You are viewing a plain text version of this content. The canonical link for it is here.
Posted to dev@arrow.apache.org by Antoine Pitrou <an...@python.org> on 2020/04/20 17:28:33 UTC

[C++] Big-endian support

Hello,

Recently some issues have been opened for big-endian support (i.e.
support for big-endian *hosts*), and a couple patches submitted, thanks
to Kazuaki Ishizaki.  See e.g.:

https://issues.apache.org/jira/browse/ARROW-8457
https://issues.apache.org/jira/browse/ARROW-8467
https://issues.apache.org/jira/browse/ARROW-8486
https://issues.apache.org/jira/browse/ARROW-8506
https://issues.apache.org/jira/browse/PARQUET-1845

Achieving big-endian support support accross the C++ Arrow and Parquet
codebases is likely to be a very significant effort, potentially
requiring cooperation between multiple developers.  An additional
problem is that, without any Continuous Integration set up, it will be
impossible to ensure progress and be notified of regressions.
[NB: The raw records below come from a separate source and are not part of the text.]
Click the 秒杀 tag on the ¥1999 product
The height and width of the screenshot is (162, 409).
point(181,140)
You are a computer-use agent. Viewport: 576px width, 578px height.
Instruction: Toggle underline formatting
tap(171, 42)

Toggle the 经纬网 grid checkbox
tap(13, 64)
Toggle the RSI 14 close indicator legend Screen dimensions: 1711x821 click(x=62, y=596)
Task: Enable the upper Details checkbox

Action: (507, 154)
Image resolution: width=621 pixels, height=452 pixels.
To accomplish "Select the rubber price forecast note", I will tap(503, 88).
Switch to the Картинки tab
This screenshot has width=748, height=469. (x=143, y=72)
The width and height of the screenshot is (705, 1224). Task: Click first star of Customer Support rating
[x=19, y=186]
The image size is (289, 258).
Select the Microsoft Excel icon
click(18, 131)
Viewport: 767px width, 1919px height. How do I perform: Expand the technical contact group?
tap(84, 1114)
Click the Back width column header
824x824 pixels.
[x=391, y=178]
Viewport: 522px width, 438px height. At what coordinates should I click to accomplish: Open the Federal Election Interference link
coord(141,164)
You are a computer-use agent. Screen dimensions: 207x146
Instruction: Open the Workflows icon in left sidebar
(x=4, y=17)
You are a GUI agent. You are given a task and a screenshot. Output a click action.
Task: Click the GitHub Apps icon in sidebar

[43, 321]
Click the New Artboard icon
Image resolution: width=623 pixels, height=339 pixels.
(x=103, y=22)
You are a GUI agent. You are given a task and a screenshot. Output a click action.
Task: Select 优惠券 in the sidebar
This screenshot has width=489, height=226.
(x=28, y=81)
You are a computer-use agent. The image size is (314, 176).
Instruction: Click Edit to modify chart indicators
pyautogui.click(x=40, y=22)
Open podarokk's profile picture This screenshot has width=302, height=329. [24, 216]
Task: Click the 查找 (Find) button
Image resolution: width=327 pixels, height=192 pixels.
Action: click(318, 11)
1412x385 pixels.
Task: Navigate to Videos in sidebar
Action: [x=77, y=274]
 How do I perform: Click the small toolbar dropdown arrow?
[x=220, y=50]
If other people are seriously interested in the desired outcome, they
should probably team up with Kazuaki Ishizaki and discuss a practical
plan to avoid drowning in the difficulties.

Regards

Antoine.

Re: [C++] Big-endian support

Posted by Wes McKinney <we...@gmail.com>.
On Wed, Apr 22, 2020 at 12:05 AM Micah Kornfield <em...@gmail.com> wrote:
>
> >
> > That said, if big-endian developers would assist with
> > other parts of the C++ project as a sort of "quid-pro-quo" to balance
> > the time spent on code review relating to big-endian that would be
> > helpful.
>
> I think setting/resetting up setting up CI would need to be included in
> this, otherwise even with in-depth reviews, I think it will be easy to
> forget about big endian architectures.
>
> An additional
> > problem is that, without any Continuous Integration set up, it will be
> > impossible to ensure progress and be notified of regressions.
>
> This might be hijacking the thread, but I think we might have similar
> issues for AVX-512 specific code?

Yes, this is true, but AVX-512-capable machines are significantly less
exotic (I develop on one -- i9-9960X -- for example)

> Thanks,
> Micah
>
>
> On Tue, Apr 21, 2020 at 5:10 AM Wes McKinney <we...@gmail.com> wrote:
>
> > I will add that I think big-endian support would be valuable so that
> > the library can be used everywhere, including more exotic mainframe
> > type systems like IBM Z.
> >
> > That said, the code review burden to other C++ developers is likely to
> > become significant, so a solo developer with access to big-endian
> > hardware submitting pull requests could be problematic since no one
> > else with close knowledge of the codebase has a need to support
> > big-endian. That said, if big-endian developers would assist with
> > other parts of the C++ project as a sort of "quid-pro-quo" to balance
> > the time spent on code review relating to big-endian that would be
> > helpful.
> >
> > On Mon, Apr 20, 2020 at 12:38 PM Antoine Pitrou <an...@python.org>
> > wrote:
> > >
> > >
> > > Hello,
> > >
> > > Recently some issues have been opened for big-endian support (i.e.
> > > support for big-endian *hosts*), and a couple patches submitted, thanks
> > > to Kazuaki Ishizaki.  See e.g.:
> > >
> > > https://issues.apache.org/jira/browse/ARROW-8457
> > > https://issues.apache.org/jira/browse/ARROW-8467
> > > https://issues.apache.org/jira/browse/ARROW-8486
> > > https://issues.apache.org/jira/browse/ARROW-8506
> > > https://issues.apache.org/jira/browse/PARQUET-1845
> > >
> > > Achieving big-endian support support accross the C++ Arrow and Parquet
> > > codebases is likely to be a very significant effort, potentially
> > > requiring cooperation between multiple developers.  An additional
> > > problem is that, without any Continuous Integration set up, it will be
> > > impossible to ensure progress and be notified of regressions.
> > >
> > > If other people are seriously interested in the desired outcome, they
> > > should probably team up with Kazuaki Ishizaki and discuss a practical
> > > plan to avoid drowning in the difficulties.
> > >
> > > Regards
> > >
> > > Antoine.
> >

Re: [C++] Big-endian support

Posted by Micah Kornfield <em...@gmail.com>.
>
> That said, if big-endian developers would assist with
> other parts of the C++ project as a sort of "quid-pro-quo" to balance
> the time spent on code review relating to big-endian that would be
> helpful.

I think setting/resetting up setting up CI would need to be included in
this, otherwise even with in-depth reviews, I think it will be easy to
forget about big endian architectures.

An additional
> problem is that, without any Continuous Integration set up, it will be
> impossible to ensure progress and be notified of regressions.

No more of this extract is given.